Genetic identification of the m6A-related gene YTHDF3 as a putative biomarker for breast cancer

Abstract Background Ectopic expression of m6A-related genes is a common feature in a variety of human tumors, but the expression pattern and prognostic value of these genes are poorly understood in breast cancer. This study comprehensively analyzed the expression profile of m6A-related genes and their clinical significance in breast cancer. Methods The mRNA expression of m6A-related genes was evaluated from TCGA and GTEx databases. Differences in gene amplification and DNA methylation were analyzed using cBioPortal and MethHC, respectively. Univariate and multivariate Cox survival analyses were performed based on the gene expression and clinical parameters. STRING and Metascape were used to analyze the potential molecular pathways involving these genes. Results The majority of m6A-related genes showed significantly differential expression in breast cancer tissue samples, but the correlation with molecular characteristics such as gene promoter methylation and gene amplification was weak.

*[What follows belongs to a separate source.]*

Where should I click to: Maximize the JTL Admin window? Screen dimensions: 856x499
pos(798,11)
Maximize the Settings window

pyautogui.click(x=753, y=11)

Univariate overall survival analysis suggested that the ectopic expression of RBM15B (p = 0.008), METTL16 (p = 0.013), HNRNPC (p = 0.01), YTHDF1 (p = 0.002), YTHDF3 (p = 0.014), and IGF2BP1 (p < 0.001) were significantly associated with prognosis. Further multivariate Cox regression survival analysis revealed that upregulation of YTHDF3 expression was an independent prognostic factor for the survival of breast cancer patients (HR: 1.024, 90%CI: 1.003–1.046, p = 0.024). This study also found that YTHDF3 was probably not only involved in the processing and metabolism of RNA, but also related to DNA repair, pri-miRNA processing, telomere stability and other important molecular pathways. Conclusions m6A-related genes are abnormally expressed in breast cancer and are associated with the prognosis of patients, indicating the potential of these genes as biomarkers for breast cancer, among which YTHDF3 requires further study.